Continue the court opinion on whether the Americold I remand kept the consent judgments from going dormant, picking up after its last sentence below.
### TEXT SHOWN
So, the fundamental question before us here is whether it was possible for plaintiffs to take enforcement action by legal process after the mandate and during the remand of Americold I. I contend it was not, and the district court so found. When NPIC sought dismissal in the district court in late 2005 due to dormant consent judgments, the district court held:

 

“This court finds that the timing provisions of K.S.A. 60–2403 and K.S.A. 60–2404 do not apply to the judgments at issue because pursuant to K.S.A. 60–2403(c) the time within which action must be taken to prevent a judgment from becoming dormant does not run during any period in which the enforcement of the judgment by legal process is stayed or prohibited.

 

“This court further finds that the directions to the trial court by the Kansas Supreme Court on remand has, in effect, stayed the time provisions of these two statutes and in effect has prohibited the plaintiffs from executing on said judgments.” (Emphasis added.)

 

Did the mandate and remand of Americold I truly prohibit enforcement action by legal process on the consent judgments? Careful reading of this court’s opinion in Americold I leads to an inescapable conclusion: this court did not limit its mandate and remand to an inquiry whether NPIC was bound by the settlement but rather essentially required that the entire underlying settlement, including consent judgments, be reopened and examined for validity. This court found that “material issues of fact remain as to the reasonableness and good faith of the agreement” and that the inquiry on remand was to include an examination of whether the settlement was collusive. 261 Kan. at 810, 829. In fact, this court found that the settlement “may or may not raise concerns of collusion.” 261 Kan. at 840. This court summarized its holdings as follows: “Based on the above reasoning, the consent judgments could be enforceable against NPIC, if NPIC’s denial of coverage and rejection of the policy limits settlement offer were in bad faith and the amount of the consent judgments is reasonable.” (Emphasis added.) 261 Kan. at 850.
######
### LISTED ENTRIES
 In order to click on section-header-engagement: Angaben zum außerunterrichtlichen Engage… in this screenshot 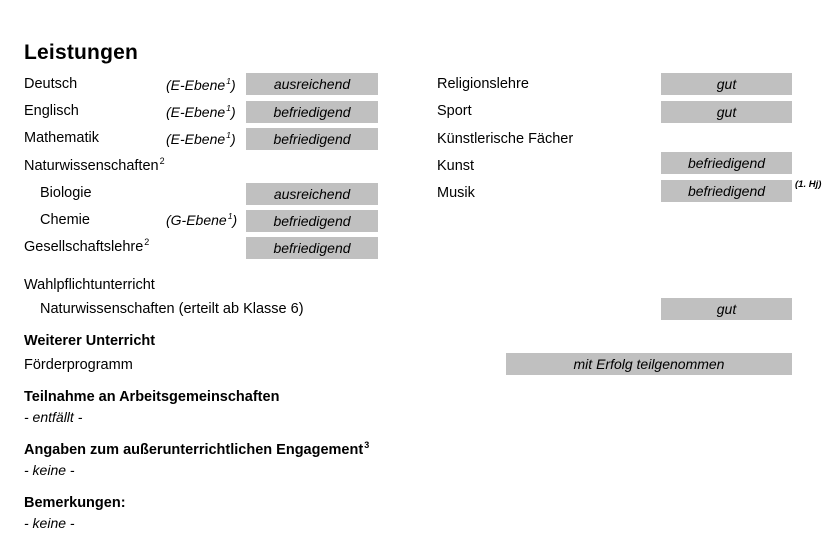, I will do `click(197, 449)`.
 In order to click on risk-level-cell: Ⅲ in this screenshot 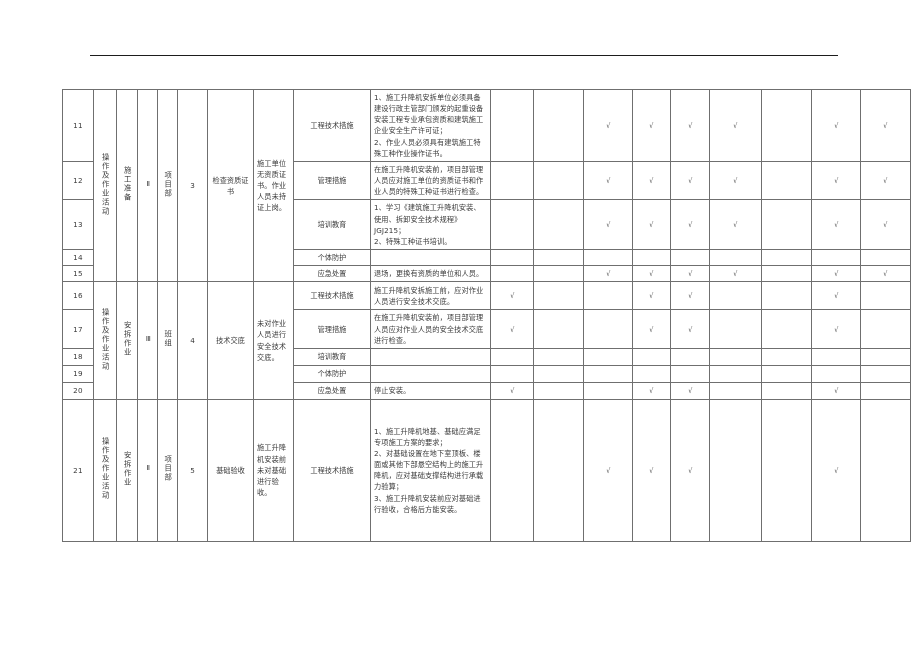, I will do `click(148, 340)`.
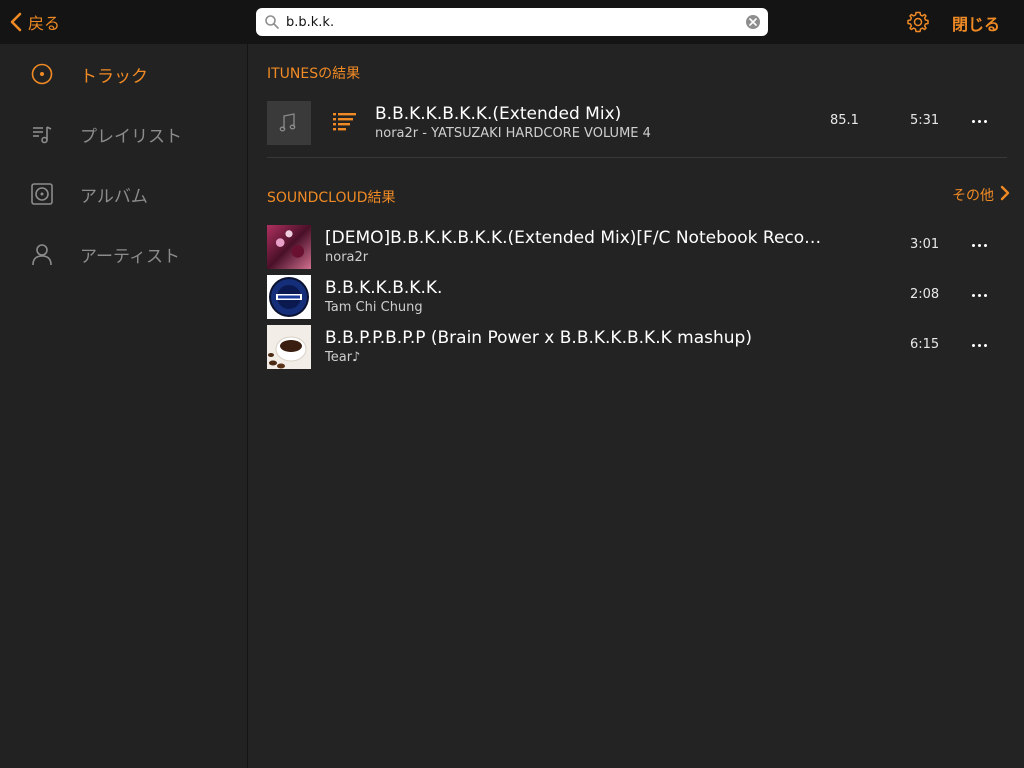 The image size is (1024, 768). I want to click on track-title: B.B.K.K.B.K.K., so click(384, 288).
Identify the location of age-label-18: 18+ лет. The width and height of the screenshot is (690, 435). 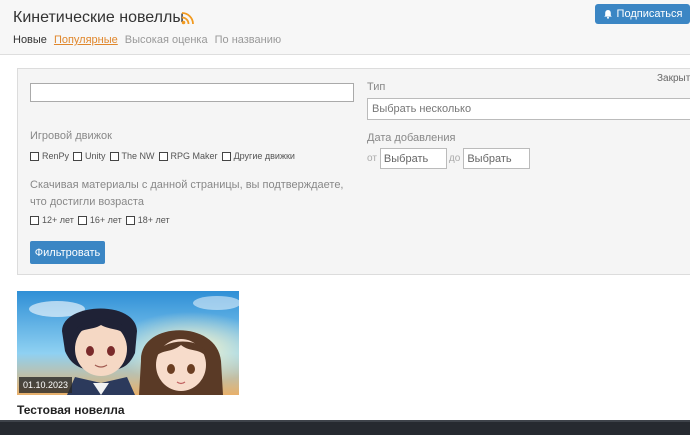
(154, 220).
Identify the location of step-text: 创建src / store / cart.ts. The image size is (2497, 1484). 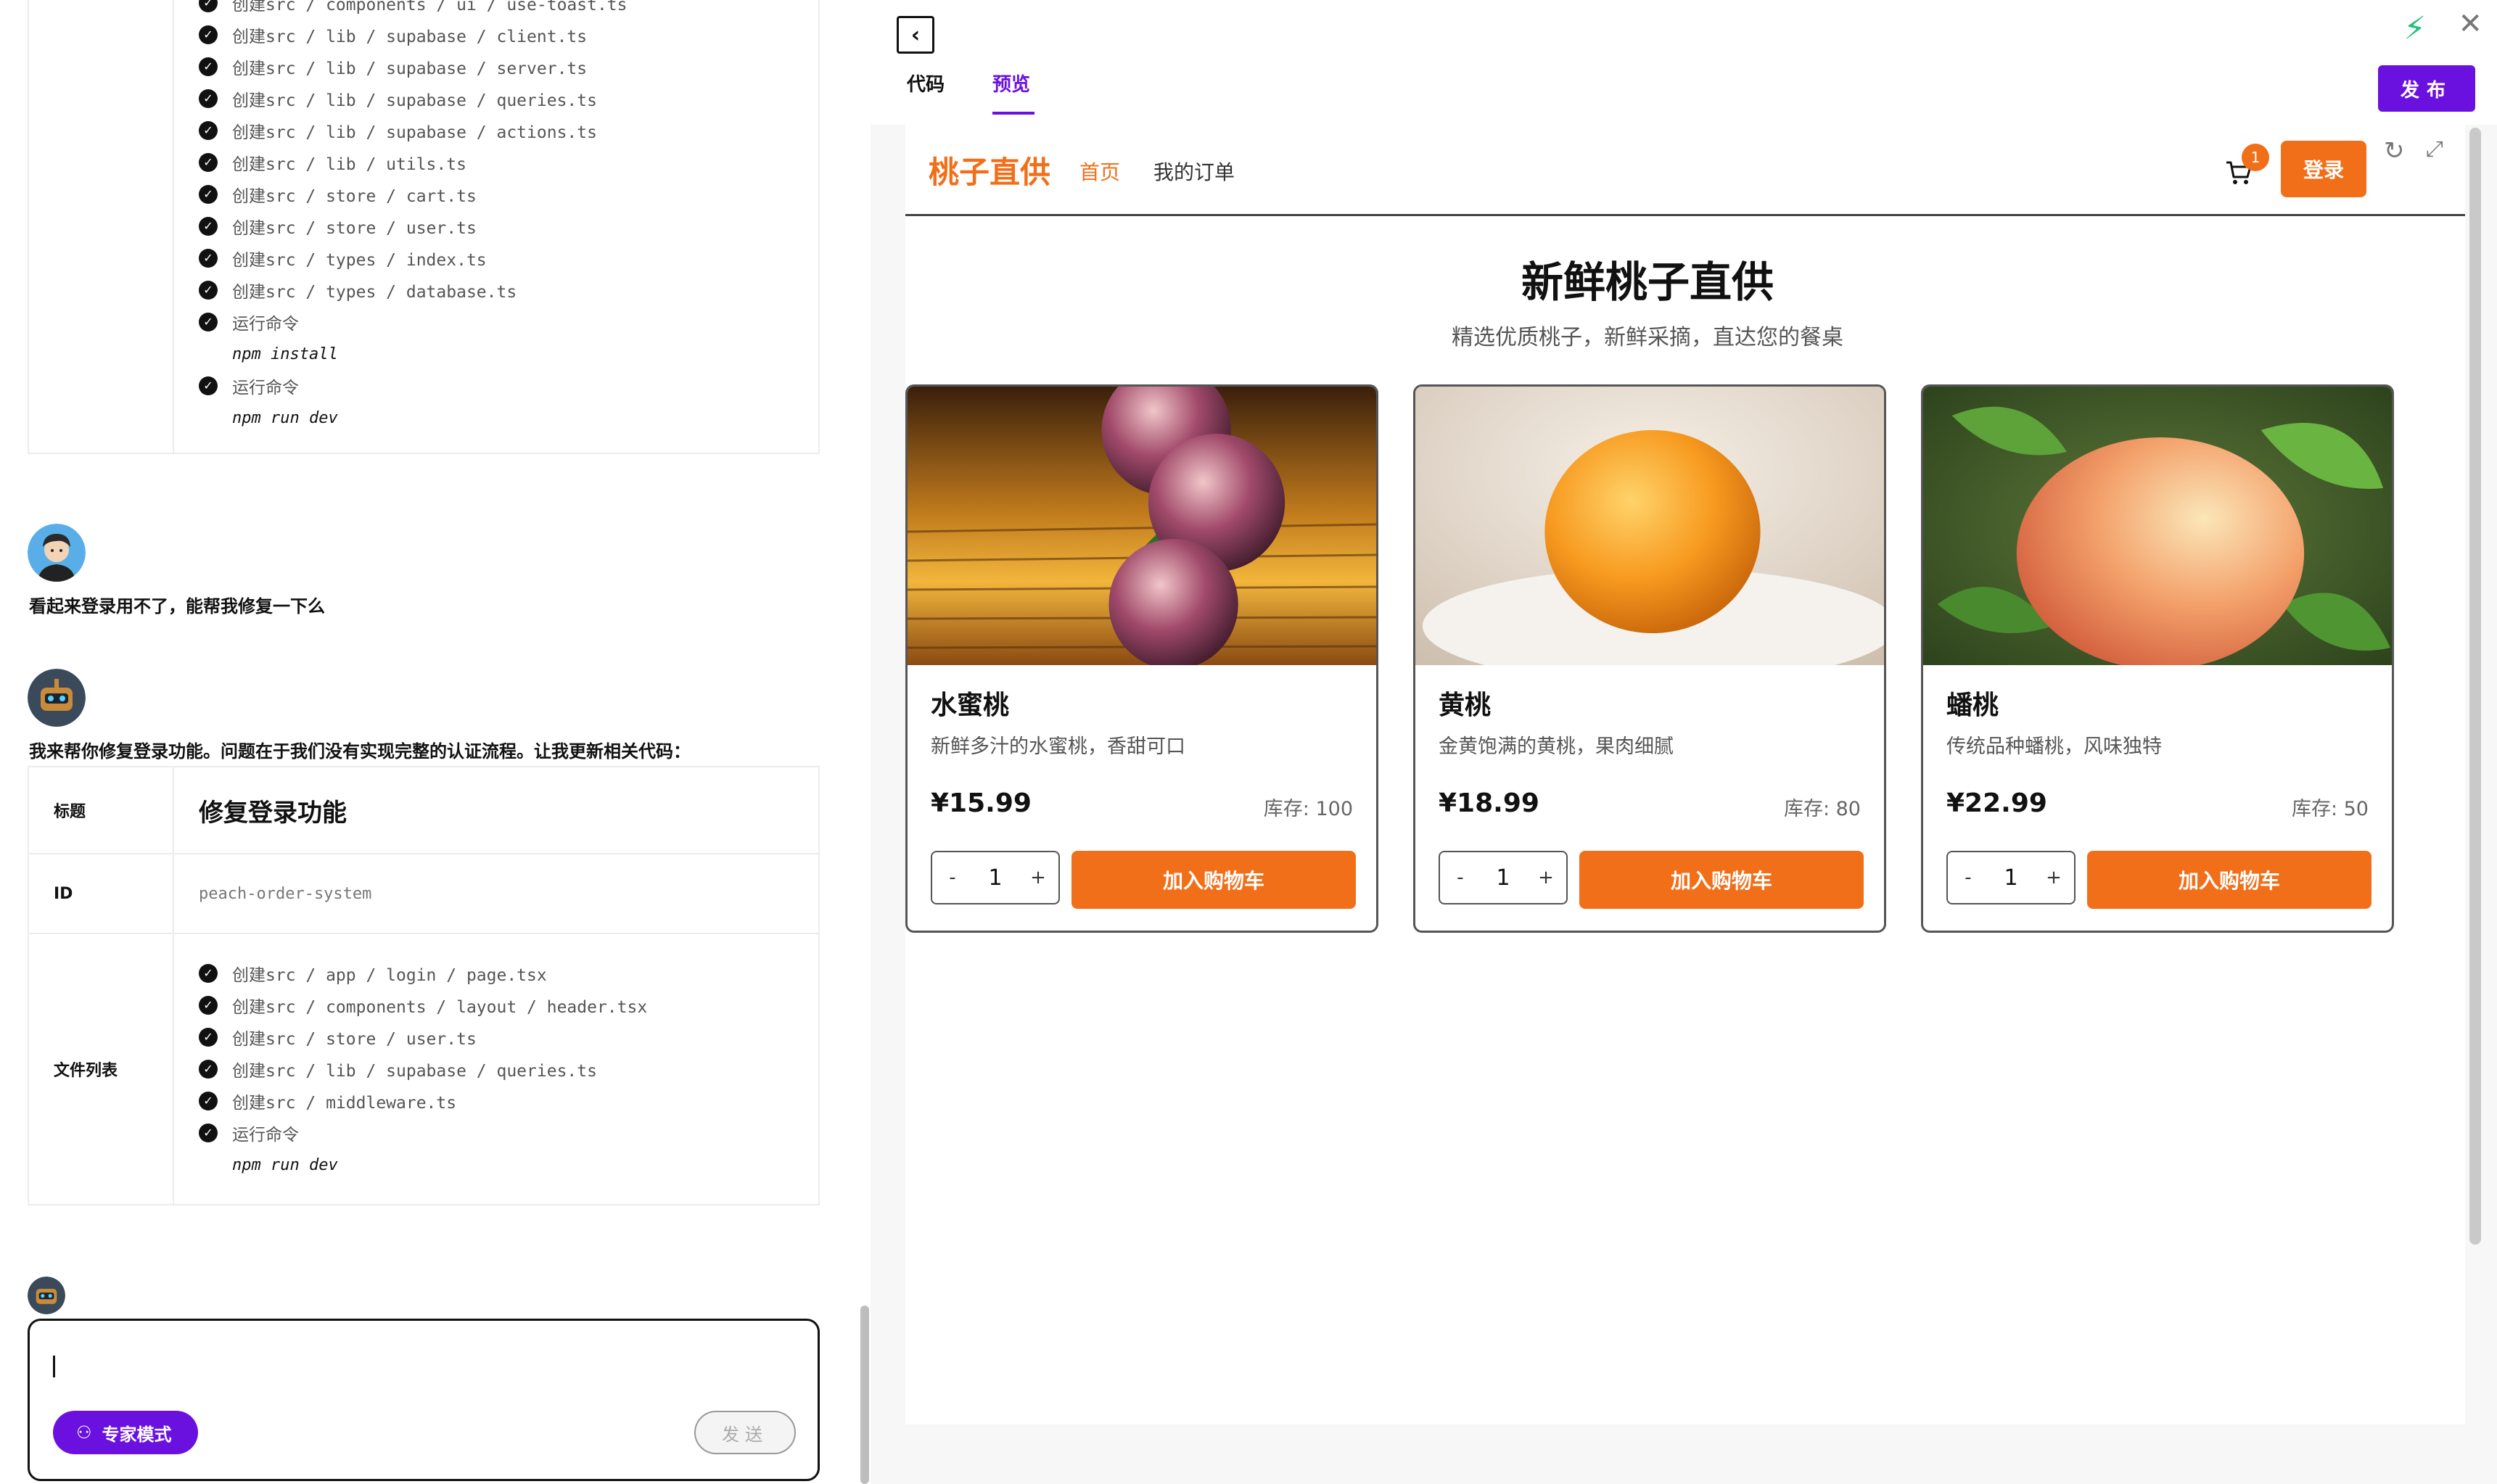
(354, 197).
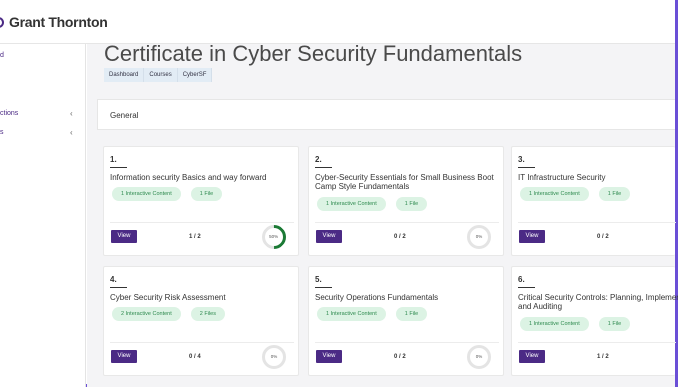 The image size is (678, 387). I want to click on progress-count: 0 / 4, so click(195, 357).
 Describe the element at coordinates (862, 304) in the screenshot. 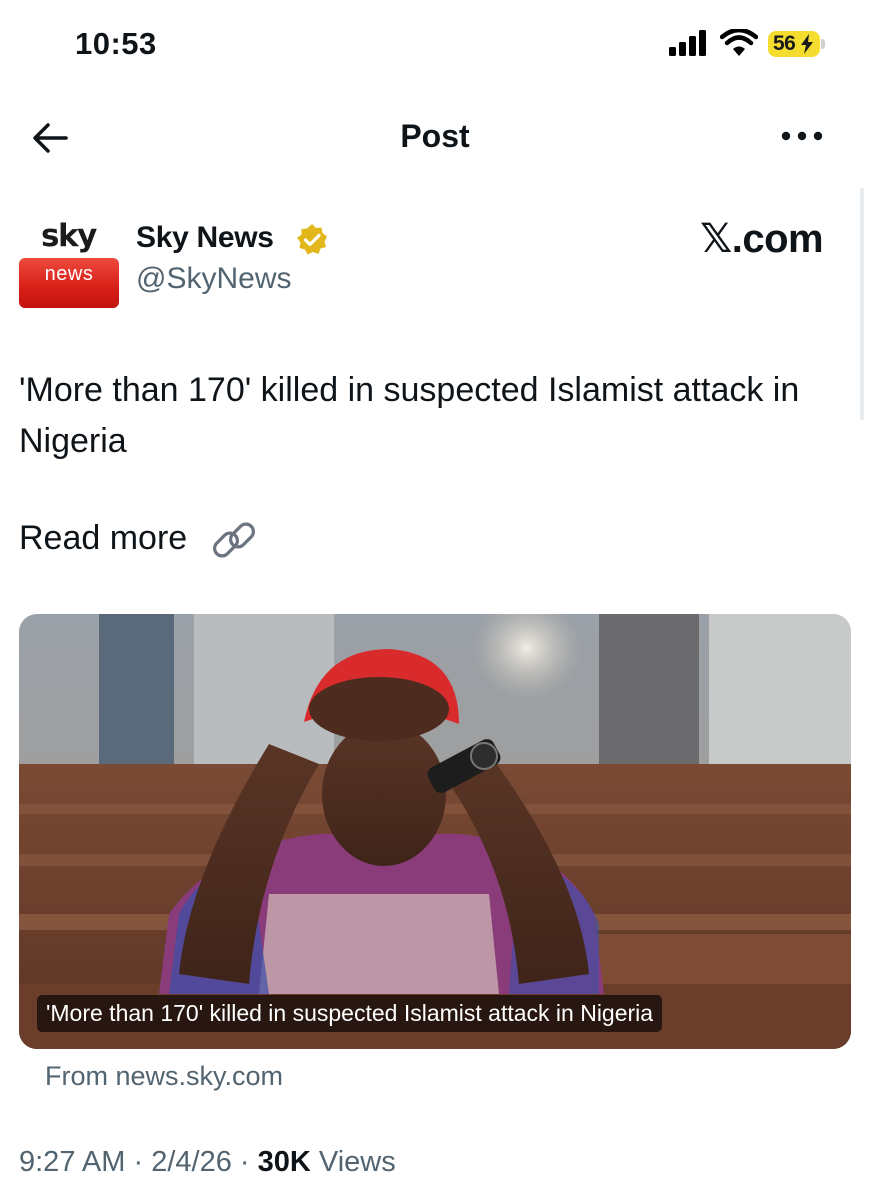

I see `scroll-indicator` at that location.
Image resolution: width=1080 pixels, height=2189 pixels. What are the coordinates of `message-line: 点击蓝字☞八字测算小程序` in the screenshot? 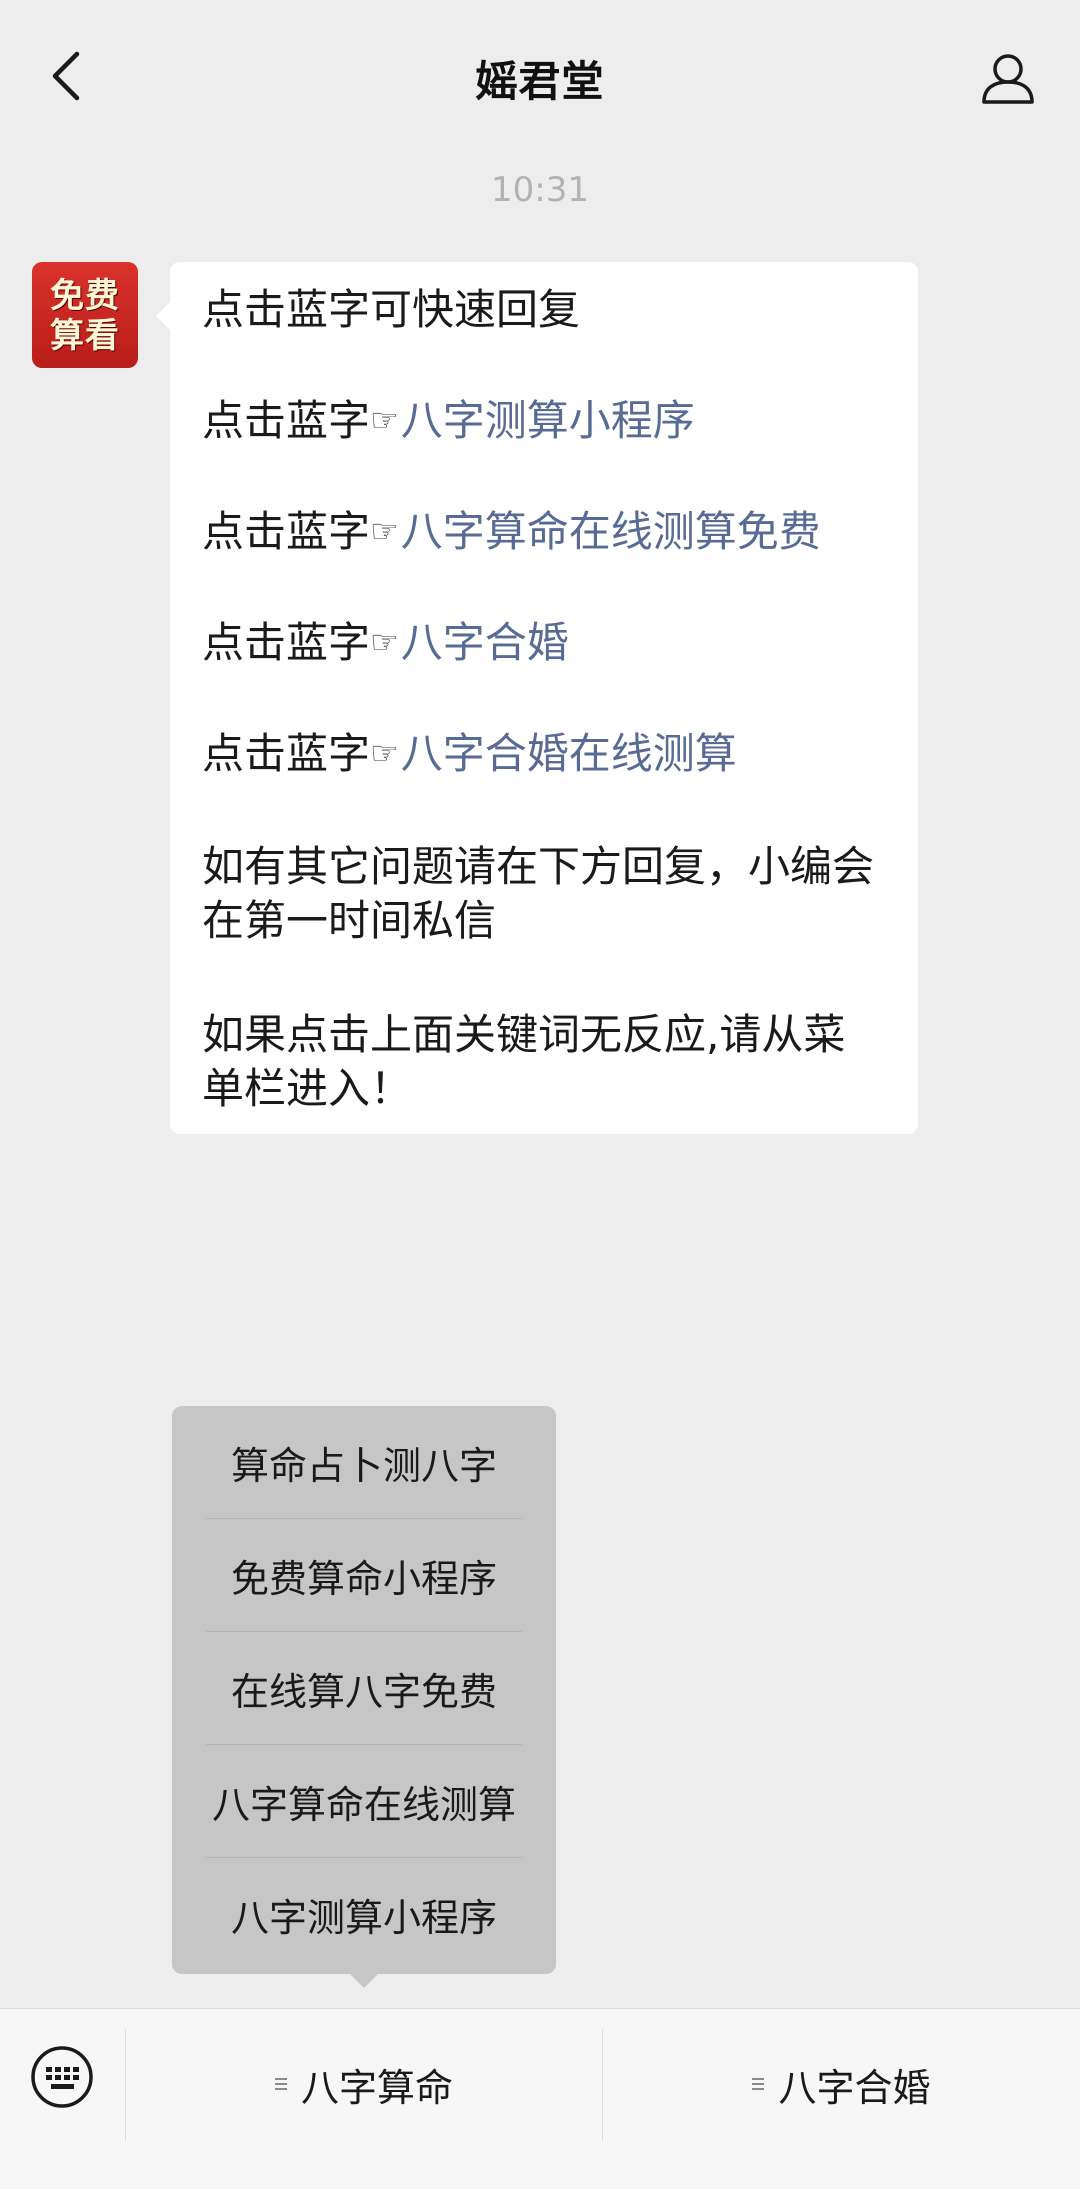 It's located at (545, 420).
######
◆ WRITTEN ANSWER ◆
*13 Thus, the consent judgments themselves were at issue in the remand, and until the district court on remand addressed the concerns of this court, they were not enforceable against NPIC, and that was the only enforcement alternative under the comprehensive settlement because of its inclusion of a covenant not to execute against the judgment debtor. In fact, this court went on to suggest that a host of factors be considered in determining the overall reasonableness of the comprehensive settlement, including bad faith, collusion, or fraud. 261 Kan. at 841. Obviously, if the district court on remand determined that the entire settlement was collusive or fraudulent, the consent judgments would have to be set aside, because this court recognized that the judgments were a critical component of the settlement. 261 Kan. at 810; see Stegman v. Professional & Business Men’s Life Ins. Co., 173 Kan. 744, 751, 252 P.2d 1074 (1953) (“fraud vitiates whatever it touches including final judgments”).

 

The majority contends that “the efficacy of the judgments … could not and should not have been determined in the garnishment litigation.” This is an interesting academic proposition, but this is not what happened. This court indeed required the entire settlement—including the consent judgments—to be reopened and examined for validity on remand because the settlements and resulting judgments may have been the product of collusion or fraud. Even if the consent judgments were unassailable prior to Americold I, they were certainly no longer final and enforceable thereafter by judicial fiat.

 

On the question of the mandate’s effect on the judgments themselves, it is alarming to observe NPIC’s initial answer to this question. In connection with NPIC’s motion to prohibit interest claims filed in 2005, NPIC argued that the effect of Americold I was to vacate the consent judgments. The memoranda filed by NPIC in district court on this issue included the following:

 

“The effect of the Supreme Court’s vacation of the October 12, 1995 Journal Entry of Judgments, and its remand of this matter for complete factual hearings on the reasonableness of the settlement and on the claim of bad faith against NPIC, is to nullify and render moot the 1994 judgments. … [Thus,] there are no judgments rendered by courts of this state upon which interest may accrue.” (Emphasis added.)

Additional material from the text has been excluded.